DOCUMENTO:
===============

DISCORSO DI WISTON CHURCHILL PER IL V-DAY
8 maggio 1945


Giovedì scorso si compirono cinque anni dacché Sua Maestà il Re mi incaricò di formare un Governo Nazionale di tutti i partiti per condurre i nostri affari. Cinque anni sono un lungo periodo nella vita di un uomo, specie quando non c’è possibilità di condono per buona condotta. Comunque, il Governo Nazionale fu sostenuto dal Parlamento e dall’intera nazione britannica in patria e da tutti i nostri combattenti all’estero, e dall’indefettibile cooperazione dei lontani Domini oltre gli oceani e del nostro Impero in ogni parte del globo. Dopo vari episodi apparve chiaro la settimana scorsa che finora le cose sono andate piuttosto bene, e che il Commonwealth e Impero britannico è oggi più unito e potente che in qualunque altro momento della sua lunga e tormentata storia. Noi siamo certo — e questo lo potrà bene ammettere, credo, qualunque persona equanime — in condizioni molto migliori per affrontare i problemi e i pericoli del futuro che non cinque anni fa.

 

 

Wiston Churchill durante il discorso per il V-Day

 

 

Per qualche tempo il nostro nemico capitale, il nostro poderoso nemico, la Germania, sommerse quasi tutta l’Europa. La Francia, che ebbe a sopportare uno sforzo così spaventoso nell’ultima grande guerra, fu prostrata e le occorse qualche tempo per riaversi. I Paesi Bassi, combattendo allo stremo delle forze, furono soggiogati. La Norvegia fu travolta. Mussolini ci pugnalò alla schiena quando eravamo, come credeva lui, agli ultimi respiri. Tranne per noi stessi — voglio dire la nostra gente, il Commonwealth e Impero britannico — eravamo assolutamente soli.

===============

RIGHE DEI DATI:
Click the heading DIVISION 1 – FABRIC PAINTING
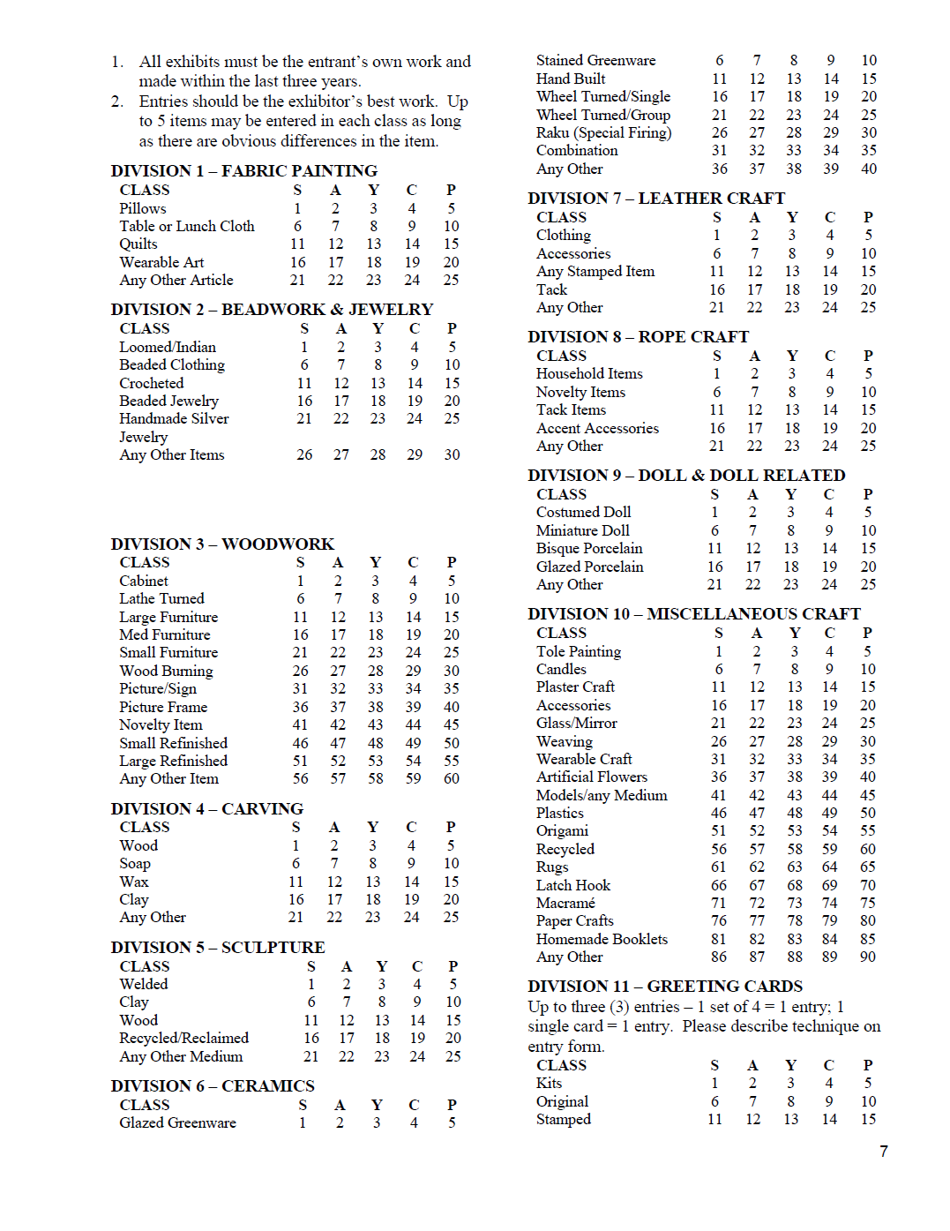coord(243,170)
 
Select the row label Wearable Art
coord(161,262)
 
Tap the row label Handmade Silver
coord(174,418)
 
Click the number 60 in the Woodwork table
coord(452,778)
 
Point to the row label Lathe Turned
coord(161,598)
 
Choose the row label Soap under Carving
coord(135,863)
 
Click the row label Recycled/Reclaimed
coord(183,1038)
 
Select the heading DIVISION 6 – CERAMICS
coord(212,1085)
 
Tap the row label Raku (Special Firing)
coord(603,132)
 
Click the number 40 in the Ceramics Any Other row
coord(869,169)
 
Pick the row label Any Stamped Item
coord(595,271)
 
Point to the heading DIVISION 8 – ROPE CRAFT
coord(638,336)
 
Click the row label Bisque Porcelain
coord(589,548)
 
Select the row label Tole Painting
coord(579,651)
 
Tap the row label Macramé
coord(565,903)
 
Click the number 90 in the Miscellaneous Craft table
coord(868,957)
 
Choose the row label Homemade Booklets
coord(602,939)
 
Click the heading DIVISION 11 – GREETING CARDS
coord(665,986)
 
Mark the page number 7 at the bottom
coord(883,1151)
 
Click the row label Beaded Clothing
coord(172,364)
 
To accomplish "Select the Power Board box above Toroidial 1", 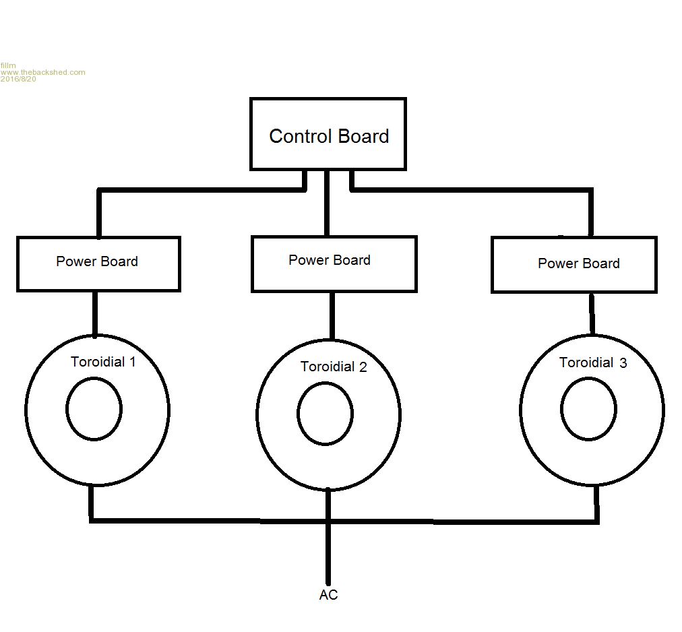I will coord(98,263).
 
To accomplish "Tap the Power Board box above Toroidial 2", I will coord(334,263).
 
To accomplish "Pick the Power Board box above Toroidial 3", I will coord(574,264).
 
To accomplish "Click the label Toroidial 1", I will coord(103,362).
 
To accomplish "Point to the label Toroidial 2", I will coord(334,367).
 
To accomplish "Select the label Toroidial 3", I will coord(593,362).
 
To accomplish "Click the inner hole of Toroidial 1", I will coord(94,409).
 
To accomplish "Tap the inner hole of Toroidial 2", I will coord(325,414).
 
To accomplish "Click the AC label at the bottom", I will coord(328,595).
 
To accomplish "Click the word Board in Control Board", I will coord(363,136).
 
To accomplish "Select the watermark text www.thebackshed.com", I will coord(43,72).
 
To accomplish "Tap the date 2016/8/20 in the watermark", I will coord(18,79).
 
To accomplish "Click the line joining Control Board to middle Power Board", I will coord(327,202).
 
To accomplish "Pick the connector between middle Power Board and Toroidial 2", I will coord(332,315).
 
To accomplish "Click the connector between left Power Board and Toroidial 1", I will coord(94,313).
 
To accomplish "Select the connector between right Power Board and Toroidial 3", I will coord(592,313).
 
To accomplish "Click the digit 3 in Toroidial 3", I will coord(623,362).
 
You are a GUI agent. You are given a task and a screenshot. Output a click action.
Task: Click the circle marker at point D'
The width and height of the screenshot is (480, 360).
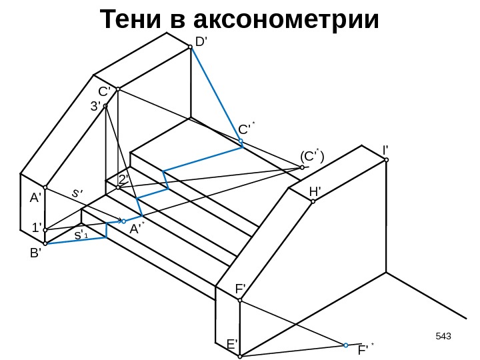coord(190,47)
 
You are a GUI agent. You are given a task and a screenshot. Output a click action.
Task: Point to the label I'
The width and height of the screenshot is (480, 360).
coord(385,150)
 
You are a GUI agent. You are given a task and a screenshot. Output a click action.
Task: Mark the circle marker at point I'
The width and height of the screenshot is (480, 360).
coord(385,160)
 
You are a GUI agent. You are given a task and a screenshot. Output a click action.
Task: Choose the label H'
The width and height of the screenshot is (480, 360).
coord(315,191)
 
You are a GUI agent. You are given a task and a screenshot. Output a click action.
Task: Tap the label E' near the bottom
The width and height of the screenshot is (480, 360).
coord(232,344)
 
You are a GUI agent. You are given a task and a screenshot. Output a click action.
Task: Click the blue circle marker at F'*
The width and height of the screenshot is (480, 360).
coord(346,345)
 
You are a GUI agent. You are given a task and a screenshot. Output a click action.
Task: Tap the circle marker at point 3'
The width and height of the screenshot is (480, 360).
coord(106,105)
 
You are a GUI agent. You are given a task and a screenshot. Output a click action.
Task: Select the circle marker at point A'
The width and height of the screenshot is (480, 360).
coord(45,188)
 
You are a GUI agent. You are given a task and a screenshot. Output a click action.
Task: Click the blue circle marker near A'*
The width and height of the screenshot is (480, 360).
coord(124,221)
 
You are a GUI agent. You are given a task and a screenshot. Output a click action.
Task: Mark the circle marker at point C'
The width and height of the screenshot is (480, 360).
coord(117,89)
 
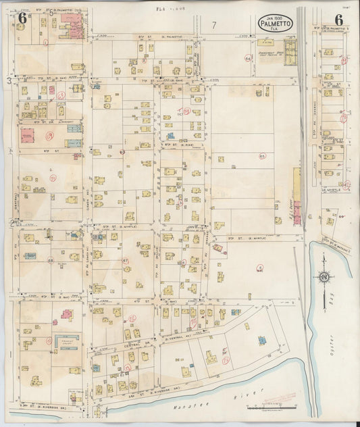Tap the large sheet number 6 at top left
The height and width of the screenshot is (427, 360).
pos(22,18)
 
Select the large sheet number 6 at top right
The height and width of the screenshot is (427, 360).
pos(337,21)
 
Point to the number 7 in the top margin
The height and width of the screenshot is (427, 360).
pos(213,25)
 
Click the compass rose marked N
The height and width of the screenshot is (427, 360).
pos(324,276)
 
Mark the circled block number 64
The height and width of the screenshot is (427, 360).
pos(248,59)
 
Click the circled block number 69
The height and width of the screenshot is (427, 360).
pos(49,134)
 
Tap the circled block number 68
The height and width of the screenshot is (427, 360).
pos(50,259)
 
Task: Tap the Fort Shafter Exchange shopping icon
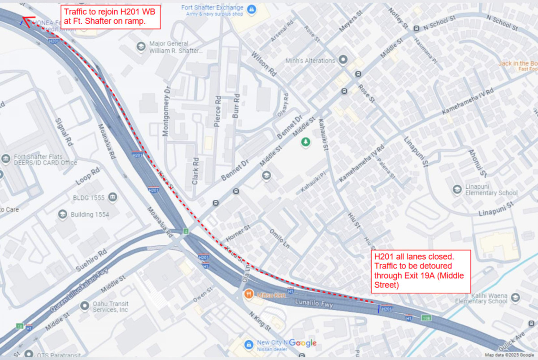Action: click(x=252, y=9)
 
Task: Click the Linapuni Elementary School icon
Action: click(x=457, y=189)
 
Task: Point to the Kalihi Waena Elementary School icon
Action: click(x=516, y=297)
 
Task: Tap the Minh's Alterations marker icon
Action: click(x=343, y=60)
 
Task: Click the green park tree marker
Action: click(x=306, y=142)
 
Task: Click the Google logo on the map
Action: click(x=303, y=343)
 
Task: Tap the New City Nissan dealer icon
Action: click(x=248, y=343)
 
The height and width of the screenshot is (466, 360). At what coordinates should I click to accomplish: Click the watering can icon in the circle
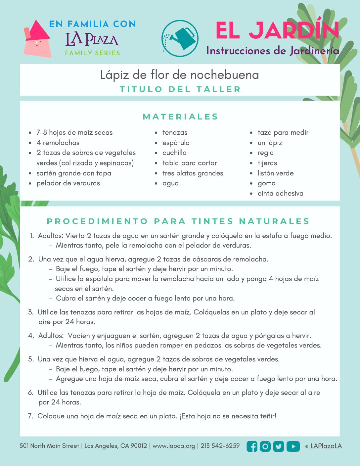tap(180, 38)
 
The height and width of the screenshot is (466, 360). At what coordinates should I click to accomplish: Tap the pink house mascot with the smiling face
tap(37, 40)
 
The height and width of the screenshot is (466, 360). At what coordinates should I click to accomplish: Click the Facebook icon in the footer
tap(252, 446)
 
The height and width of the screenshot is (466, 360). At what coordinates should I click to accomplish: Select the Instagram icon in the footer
tap(265, 446)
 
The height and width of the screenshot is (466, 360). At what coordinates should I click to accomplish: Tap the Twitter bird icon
tap(279, 446)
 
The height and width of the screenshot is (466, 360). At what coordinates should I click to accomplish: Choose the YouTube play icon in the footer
tap(293, 446)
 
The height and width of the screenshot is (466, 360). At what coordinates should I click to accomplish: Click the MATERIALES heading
tap(180, 117)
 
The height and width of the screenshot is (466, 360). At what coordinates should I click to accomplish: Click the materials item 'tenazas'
tap(175, 132)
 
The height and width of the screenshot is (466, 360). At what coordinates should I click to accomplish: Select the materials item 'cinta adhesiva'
tap(280, 193)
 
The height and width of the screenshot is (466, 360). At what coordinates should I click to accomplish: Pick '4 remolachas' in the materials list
tap(58, 143)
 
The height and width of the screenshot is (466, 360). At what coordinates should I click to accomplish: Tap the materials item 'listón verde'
tap(275, 173)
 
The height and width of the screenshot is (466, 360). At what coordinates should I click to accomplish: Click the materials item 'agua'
tap(170, 183)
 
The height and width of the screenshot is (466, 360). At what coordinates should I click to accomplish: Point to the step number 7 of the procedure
tap(31, 416)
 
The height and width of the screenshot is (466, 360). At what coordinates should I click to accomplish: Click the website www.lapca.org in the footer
tap(174, 446)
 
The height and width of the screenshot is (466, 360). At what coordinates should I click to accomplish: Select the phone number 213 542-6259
tap(220, 446)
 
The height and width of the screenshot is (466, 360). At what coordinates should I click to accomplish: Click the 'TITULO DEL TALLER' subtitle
tap(180, 89)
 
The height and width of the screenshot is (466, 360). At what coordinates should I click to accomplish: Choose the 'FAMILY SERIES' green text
tap(93, 53)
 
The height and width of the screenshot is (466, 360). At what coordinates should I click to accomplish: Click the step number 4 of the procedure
tap(31, 336)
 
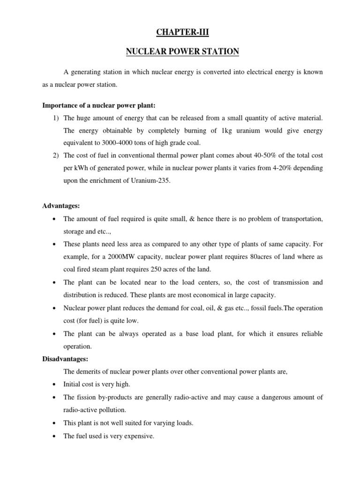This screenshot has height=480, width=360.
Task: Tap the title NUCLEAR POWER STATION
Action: coord(182,52)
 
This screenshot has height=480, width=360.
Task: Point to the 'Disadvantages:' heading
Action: coord(65,359)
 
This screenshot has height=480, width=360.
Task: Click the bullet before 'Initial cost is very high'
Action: coord(55,384)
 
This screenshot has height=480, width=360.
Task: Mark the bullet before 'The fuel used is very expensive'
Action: coord(55,435)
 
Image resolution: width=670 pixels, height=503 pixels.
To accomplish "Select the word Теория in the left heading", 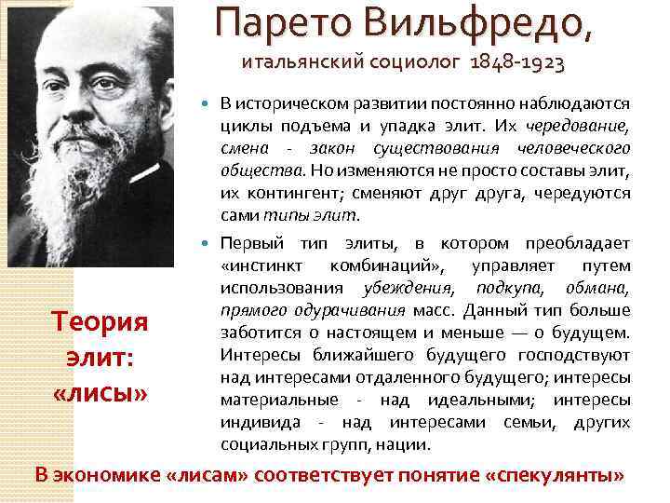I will tap(100, 323).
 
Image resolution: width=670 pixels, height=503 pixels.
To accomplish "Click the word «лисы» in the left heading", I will tap(101, 392).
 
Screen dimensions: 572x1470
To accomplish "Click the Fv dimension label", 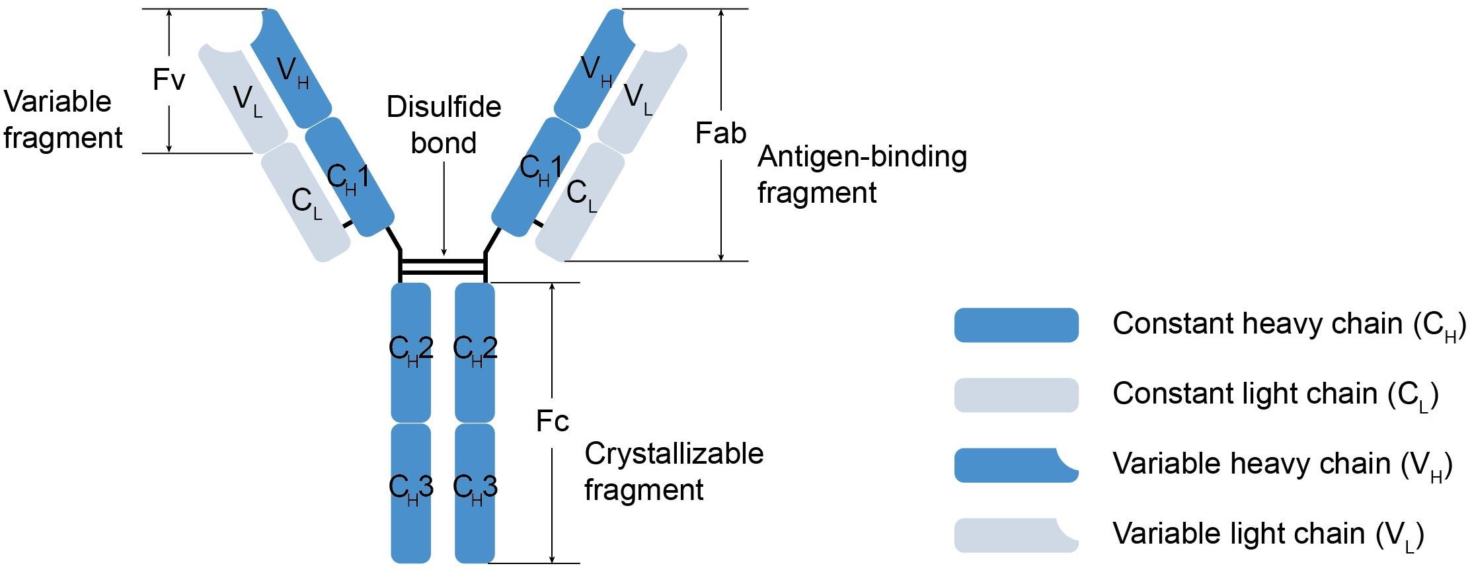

===============

ESERCIZIO ASSEGNATO A: Cita dal discorso di Churchill tutto il testo compreso tra "Wiston Churchill durante" e "eravamo assolutamente soli.".
ESERCIZIO ASSEGNATO B:
Rispondi a queste domande sul discorso di Churchill, mantenendo la stessa numerazione.
(i) Quanti anni erano trascorsi da quando il Re aveva incaricato Churchill di formare un Governo Nazionale?
(ii) Quale paese, secondo il discorso, fu travolto?
(iii) Chi, secondo il discorso, pugnalò alla schiena i britannici?
Le righe non servono per svolgere l'esercizio.

RISPOSTA COMPLETA A:
Wiston Churchill durante il discorso per il V-Day

 

 

Per qualche tempo il nostro nemico capitale, il nostro poderoso nemico, la Germania, sommerse quasi tutta l’Europa. La Francia, che ebbe a sopportare uno sforzo così spaventoso nell’ultima grande guerra, fu prostrata e le occorse qualche tempo per riaversi. I Paesi Bassi, combattendo allo stremo delle forze, furono soggiogati. La Norvegia fu travolta. Mussolini ci pugnalò alla schiena quando eravamo, come credeva lui, agli ultimi respiri. Tranne per noi stessi — voglio dire la nostra gente, il Commonwealth e Impero britannico — eravamo assolutamente soli.

RISPOSTA COMPLETA B:
(i) Erano trascorsi cinque anni.
(ii) Fu travolta la Norvegia.
(iii) Fu Mussolini.